→ Job: Repeat the lines of the listing below word for word, leaving out the pictures.

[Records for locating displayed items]
◆ ◆ ◆

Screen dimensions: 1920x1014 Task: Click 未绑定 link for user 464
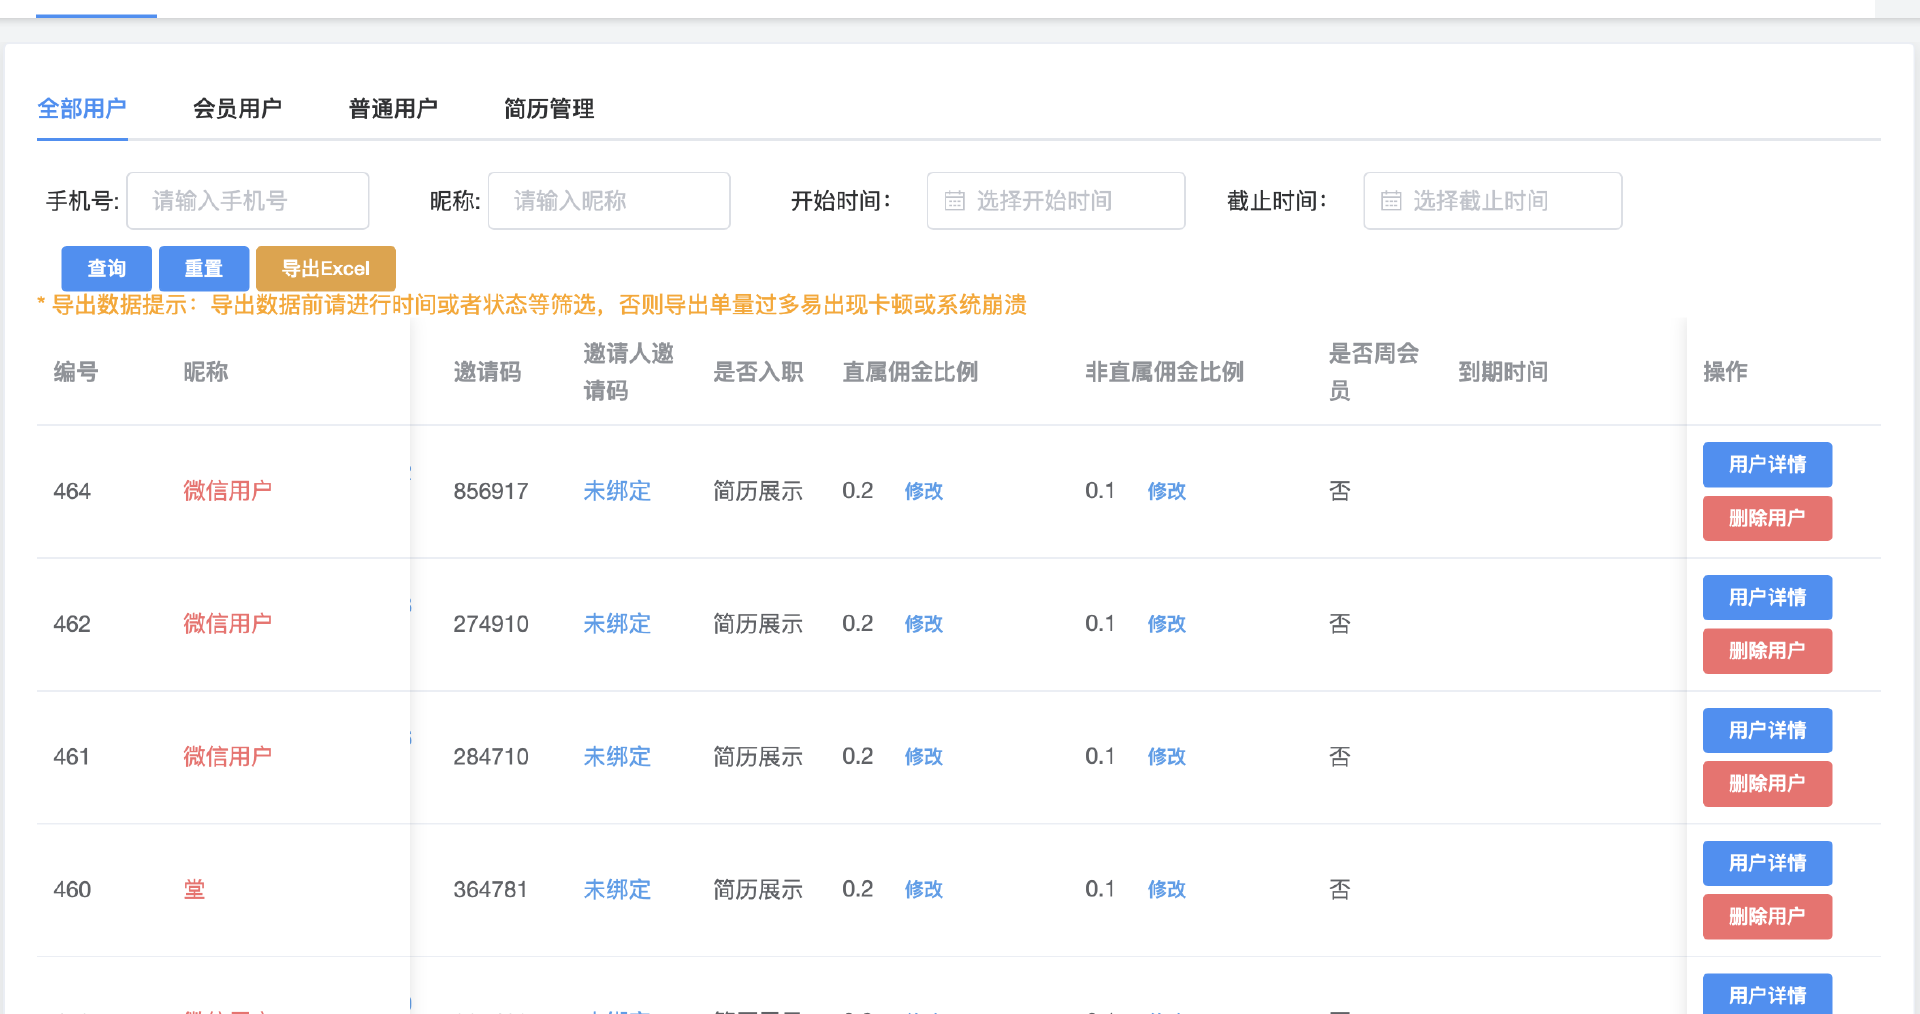pyautogui.click(x=617, y=491)
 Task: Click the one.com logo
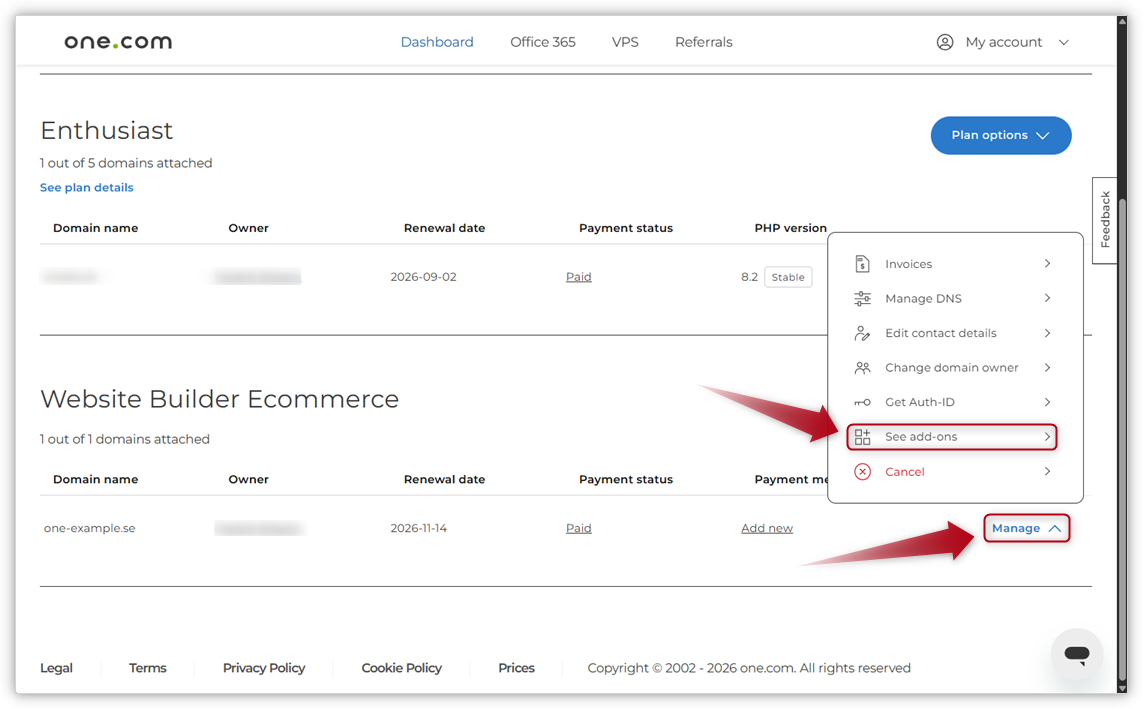[117, 41]
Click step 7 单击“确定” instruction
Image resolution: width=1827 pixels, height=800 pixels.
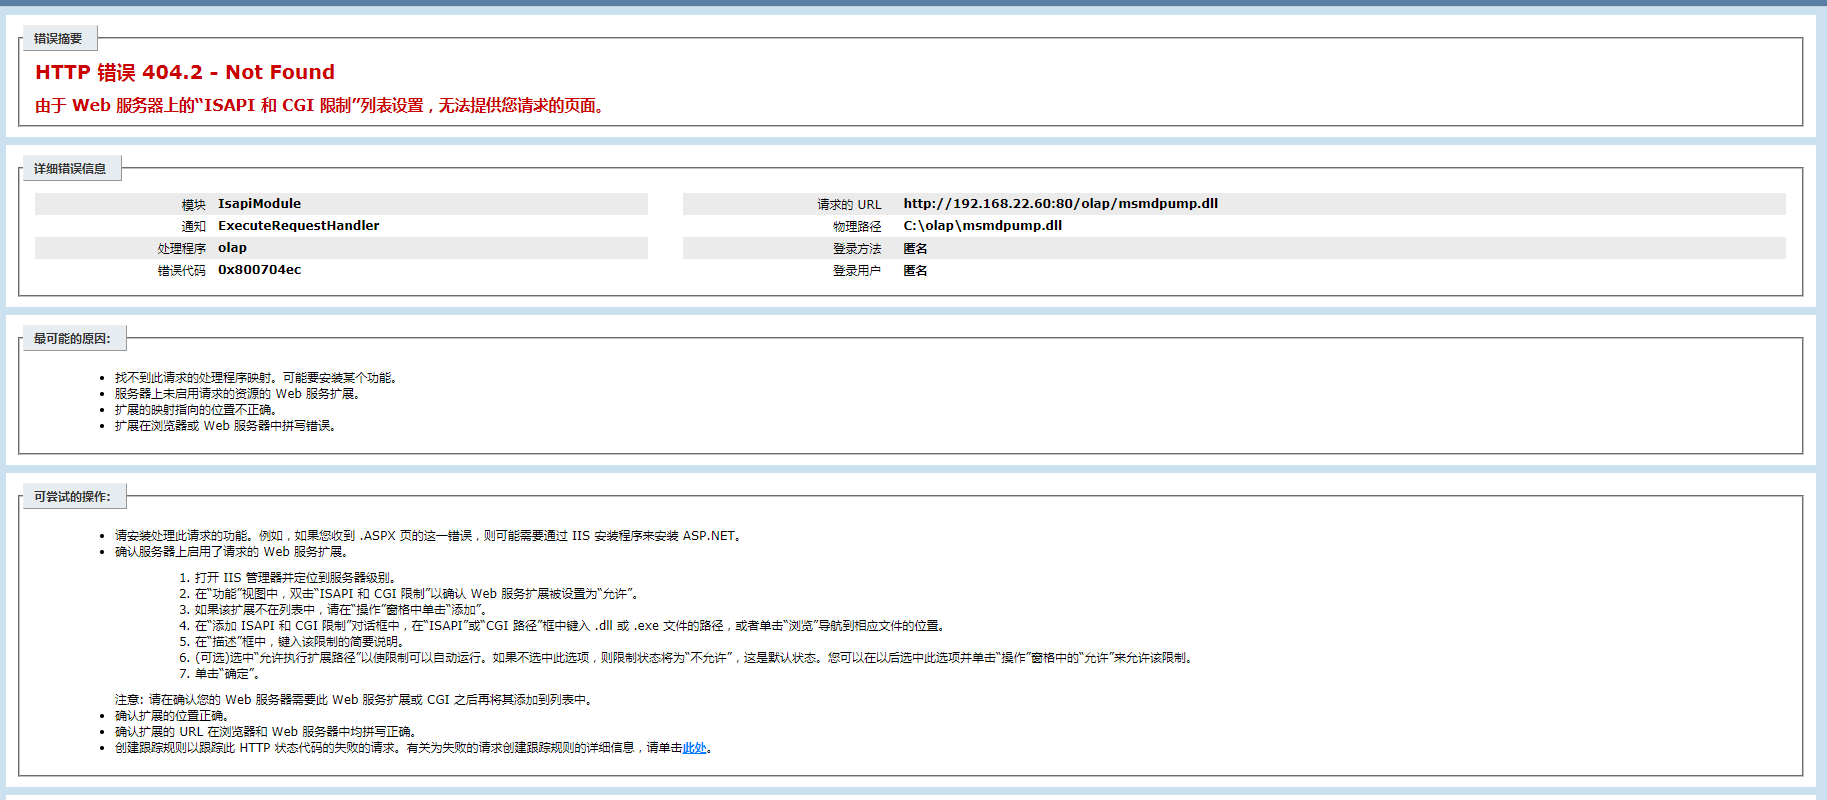coord(228,674)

◆ ◆ ◆

→ Finished task:
Screen dimensions: 1920x1014 Task: Click 未绑定 link for user 464
pyautogui.click(x=617, y=491)
 Task: Click the one.com logo
[117, 41]
Click step 7 单击“确定” instruction
Image resolution: width=1827 pixels, height=800 pixels.
coord(228,674)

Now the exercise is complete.